The incompetent don’t know it

From “Unskilled and Unaware of It“:

It seems that the reason for this phenomenon is obvious: The more incompetent someone is in a particular area, the less qualified that person is to assess anyone’s skill in that space, including their own. When one fails to recognize that he or she has performed poorly, the individual is left assuming that they have performed well. As a result, the incompetent will tend to grossly overestimate their skills and abilities. A few years ago, two men from the Department of Psychology at Cornell University made an effort to determine just how profoundly one misoverestimates one’s own skills in relation to one’s actual abilities. They made four predictions, and executed four studies.

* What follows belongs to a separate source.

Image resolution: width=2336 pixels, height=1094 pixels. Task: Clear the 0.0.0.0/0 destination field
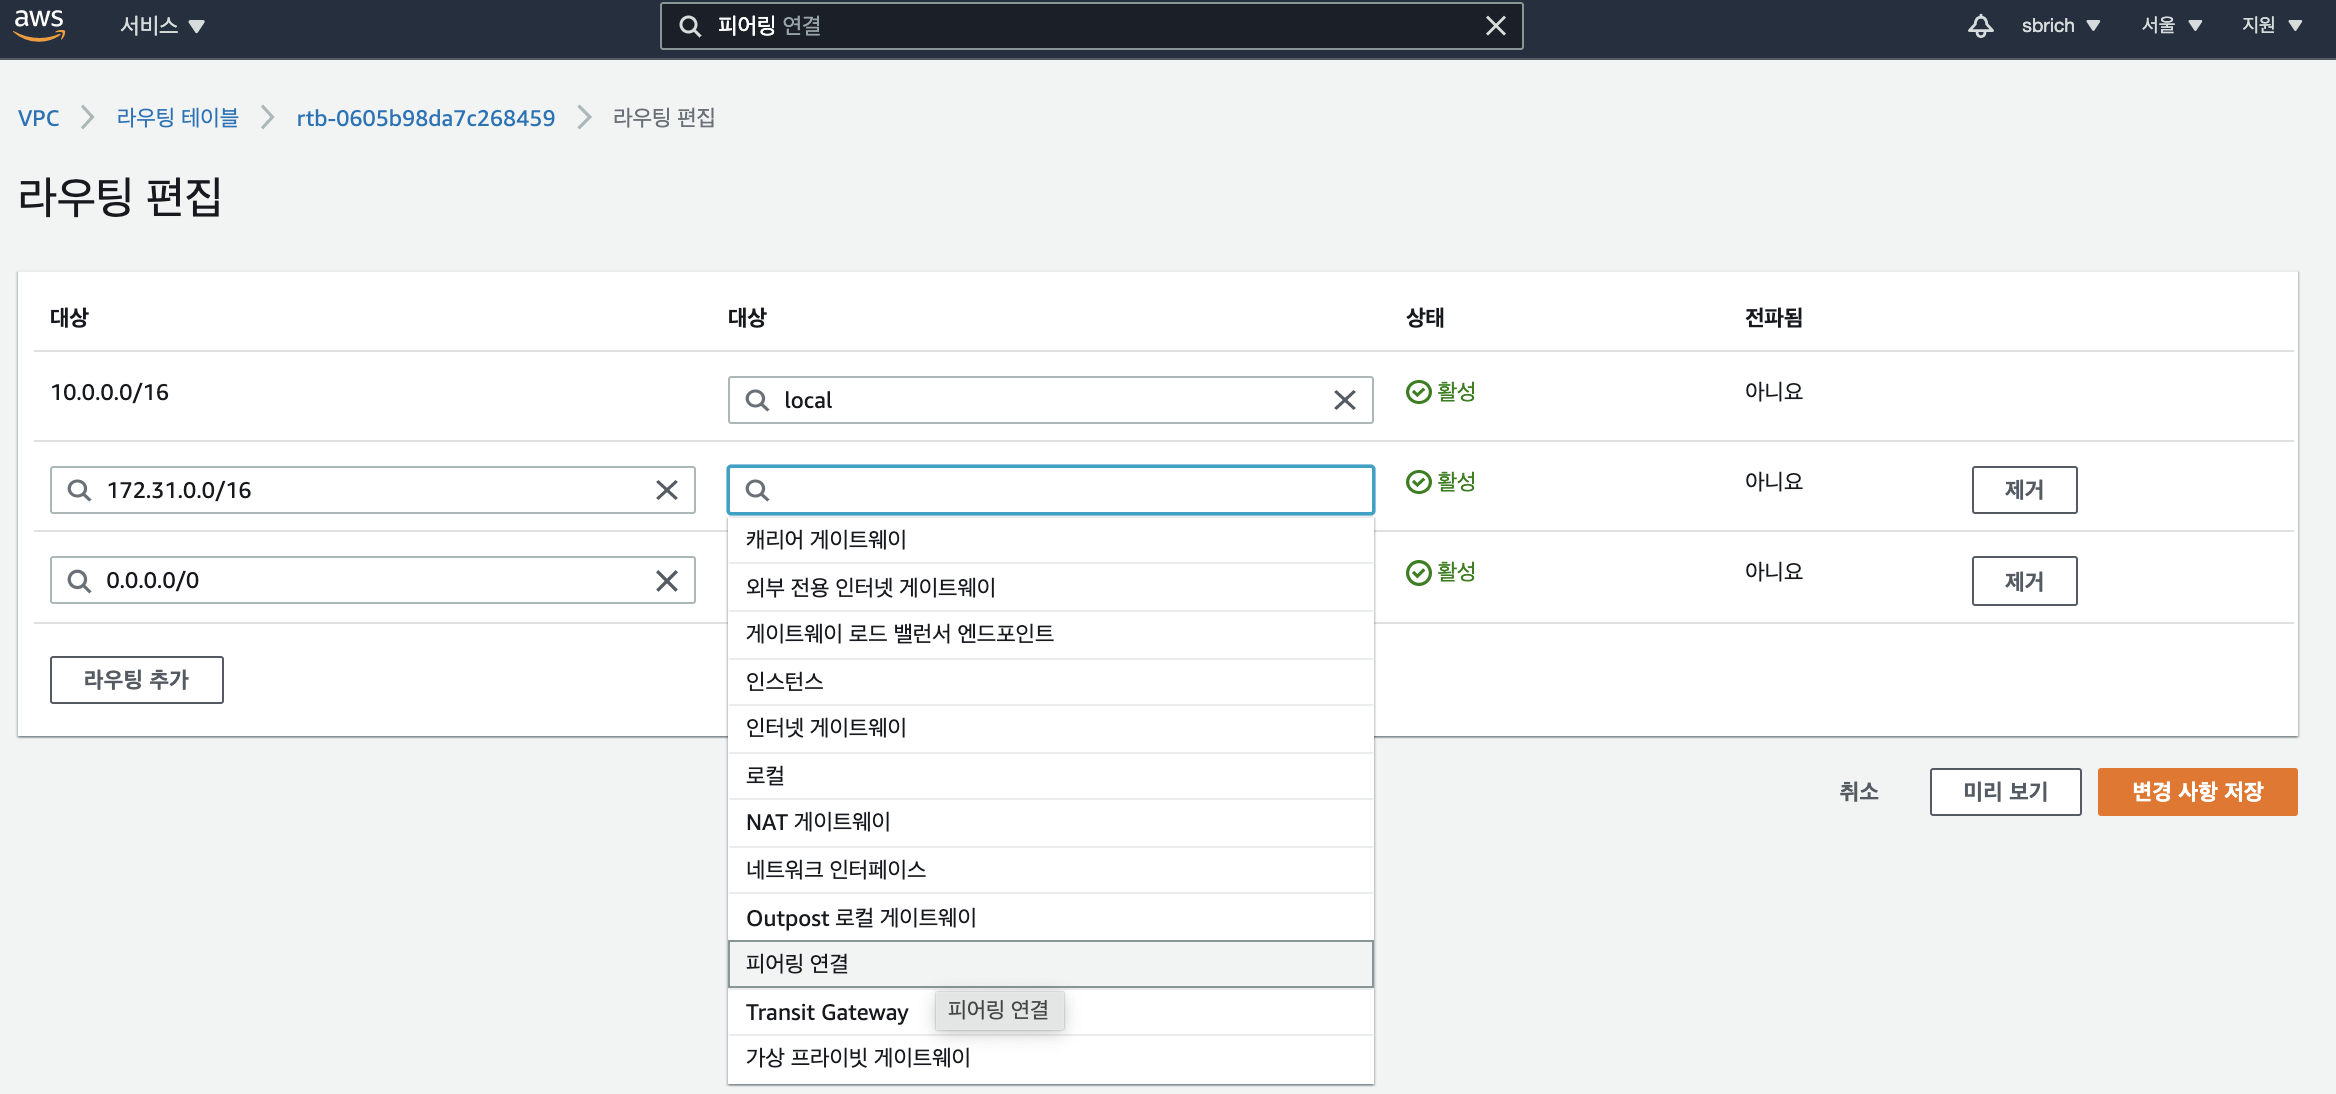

Justin Kruger and David Dunning made the following predictions before beginning their investigation:

  • Incompetent individuals, compared with their more competent peers, will dramatically overestimate their ability and performance relative to objective criteria.
  • Incompetent individuals will suffer from deficient metacognitive skills, in that they will be less able than their more competent peers to recognize competence when they see it–be it their own or anyone else’s.
  • Incompetent individuals will be less able than their more competent peers to gain insight into their true level of performance by means of social comparison information. In particular, because of their difficulty recognizing competence in others, incompetent individuals will be unable to use information about the choices and performances of others to form more accurate impressions of their own ability.
  • The incompetent can gain insight about their shortcomings, but this comes (paradoxically) by making them more competent, thus providing them the metacognitive skills necessary to be able to realize that they have performed poorly.

… In short, the study showed that the researchers’ predictions were spot-on. …

Also interestingly, the top performers tended to underestimate their own performance compared to their peers. The researchers found that those participants fell prey to the false-consensus effect, a phenomenon where one assumes that one’s peers are performing at least as well as oneself when given no evidence to the contrary.